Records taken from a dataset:
========

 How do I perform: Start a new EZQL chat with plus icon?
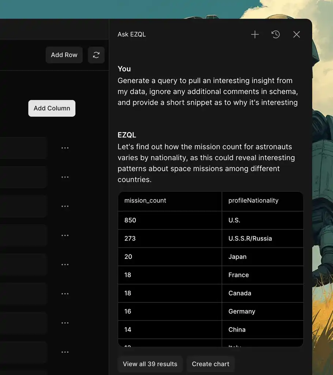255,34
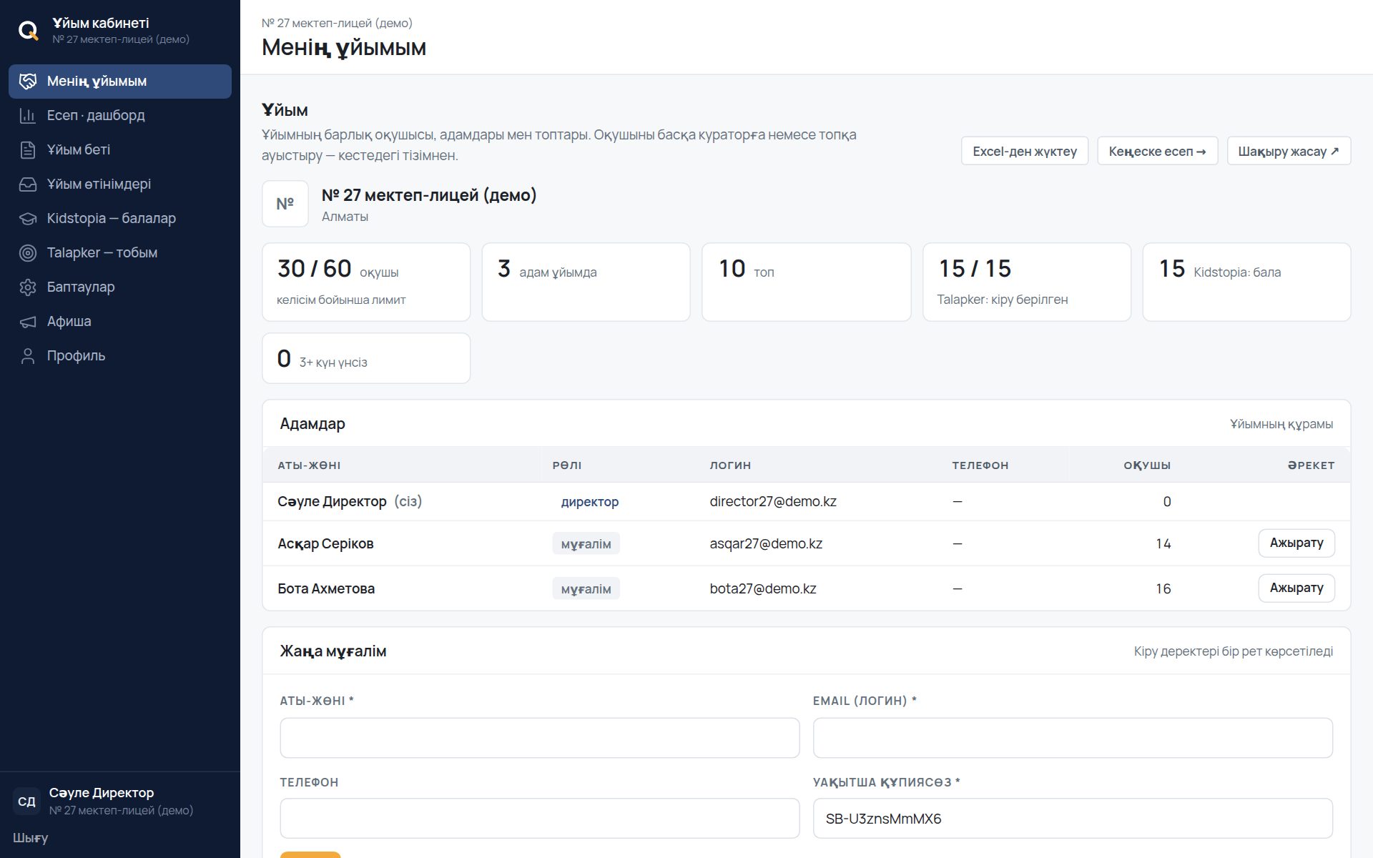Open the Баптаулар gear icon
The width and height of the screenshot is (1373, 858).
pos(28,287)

========

#### PROBLEM TO WORK ON:
Transcribe every line of the items above word for word, leaving out the pictures.

#### COMPLETE ANSWER:
 How do I perform: Start a new EZQL chat with plus icon?
255,34
Open the Баптаулар gear icon
The width and height of the screenshot is (1373, 858).
pos(28,287)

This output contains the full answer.